## Your task
Please copy exactly the lines that begin with the one containing "西鉄平尾 (941, 1726)" and end with the last line of the entries.

## Exercise input
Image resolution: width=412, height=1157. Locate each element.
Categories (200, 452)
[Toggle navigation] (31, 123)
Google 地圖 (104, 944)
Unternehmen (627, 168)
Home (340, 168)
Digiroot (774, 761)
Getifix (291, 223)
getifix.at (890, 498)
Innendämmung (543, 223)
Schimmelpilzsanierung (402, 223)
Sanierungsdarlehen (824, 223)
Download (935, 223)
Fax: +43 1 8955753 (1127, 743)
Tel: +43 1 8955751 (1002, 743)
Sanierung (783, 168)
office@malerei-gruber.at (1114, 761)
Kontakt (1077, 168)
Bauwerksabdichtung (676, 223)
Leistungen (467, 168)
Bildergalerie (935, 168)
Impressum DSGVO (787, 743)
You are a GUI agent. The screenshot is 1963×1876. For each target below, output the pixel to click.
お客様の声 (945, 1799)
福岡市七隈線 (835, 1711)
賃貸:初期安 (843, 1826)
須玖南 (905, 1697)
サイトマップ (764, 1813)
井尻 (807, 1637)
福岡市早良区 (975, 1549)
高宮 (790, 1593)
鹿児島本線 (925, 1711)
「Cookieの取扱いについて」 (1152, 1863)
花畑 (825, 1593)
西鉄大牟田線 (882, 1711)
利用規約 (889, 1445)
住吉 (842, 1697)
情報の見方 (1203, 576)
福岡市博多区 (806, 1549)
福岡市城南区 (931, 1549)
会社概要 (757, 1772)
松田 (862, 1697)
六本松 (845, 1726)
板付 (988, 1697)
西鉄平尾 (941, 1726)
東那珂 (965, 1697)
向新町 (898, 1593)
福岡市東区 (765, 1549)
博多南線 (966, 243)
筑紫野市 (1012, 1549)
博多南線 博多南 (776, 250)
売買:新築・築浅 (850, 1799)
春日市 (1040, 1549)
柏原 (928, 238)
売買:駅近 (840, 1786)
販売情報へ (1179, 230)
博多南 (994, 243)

## Task response
西鉄平尾 (941, 1726)
東那珂 (965, 1697)
向新町 (898, 1593)
福岡市東区 (765, 1549)
博多南線 (966, 243)
筑紫野市 (1012, 1549)
博多南線 博多南 (776, 250)
売買:新築・築浅 (850, 1799)
春日市 (1040, 1549)
柏原 (928, 238)
売買:駅近 (840, 1786)
販売情報へ (1179, 230)
博多南 (994, 243)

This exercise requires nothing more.